January 13, 2023

The importance of understanding social engineering in the workplace

by CyberCare

What is social engineering?


In the context of information security, social engineering is the psychological manipulation of people into performing actions or divulging confidential information.


The most used social engineering techniques:


Phishing – Phishing is a technique of fraudulently obtaining private information. Typically, the phisher sends an e-mail that appears to come from a legitimate business, but the e-mail usually contains a link to a fraudulent web page that seems legitimate including company logos and content that can be usually found on their pages. Such websites usually have a form requesting a lot of sensitive information which opens up gateways for the phisher to infiltrate company resources.

Smishing – The act of using SMS text messaging to lure victims into a specific course of action. Like phishing, it can be clicking on a malicious link or divulging information. Examples are text messages that claim to be from a common carrier stating a package is in transit, with a link provided.

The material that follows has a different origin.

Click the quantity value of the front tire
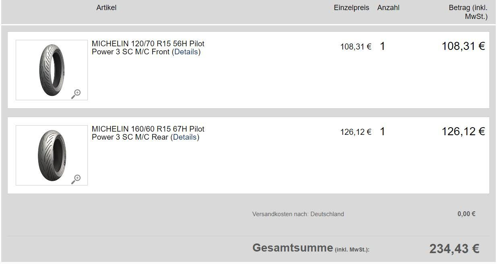382,46
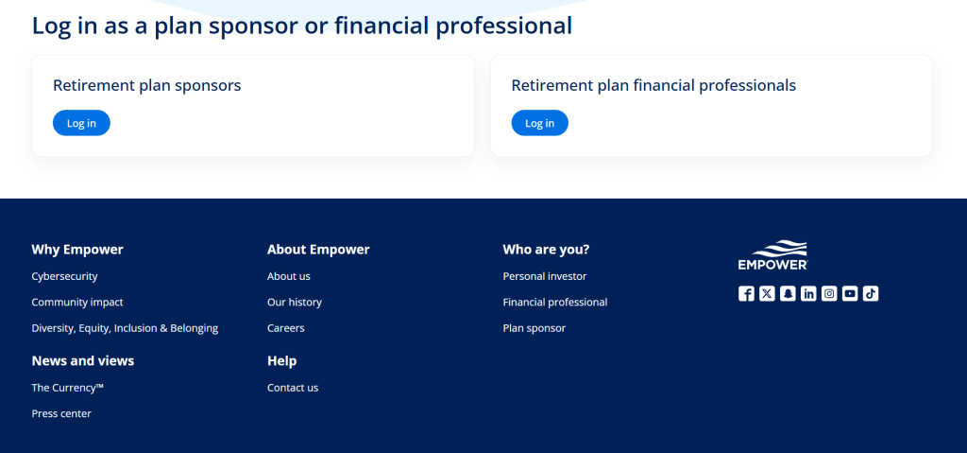Log in as a retirement plan sponsor
Image resolution: width=967 pixels, height=453 pixels.
[81, 123]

Impersonation – Pretending or pretexting to be another person with the goal of gaining access physically to a system or building.


How can companies protect themselves against it?


Enable Spam Filter – Companies should always enable Spam filters and close the door for offenders of social engineering security threats. Spam filters offer vital services in protecting your inboxes from social engineering attacks.

Multi-Factor Authentication – Companies should never rely on one factor – the most basic preventive measure guarantees your account security. The passwords can be accessed through social engineering, on the other hand, Multi-Factor verification will not be that easy to obtain as it can be anything from biometric access, and security questions to an OTP code.

Penetration Testing – The most effective approach among the ways to prevent social engineering attacks is conducting a pen test to detect and try to exploit vulnerabilities in your organization.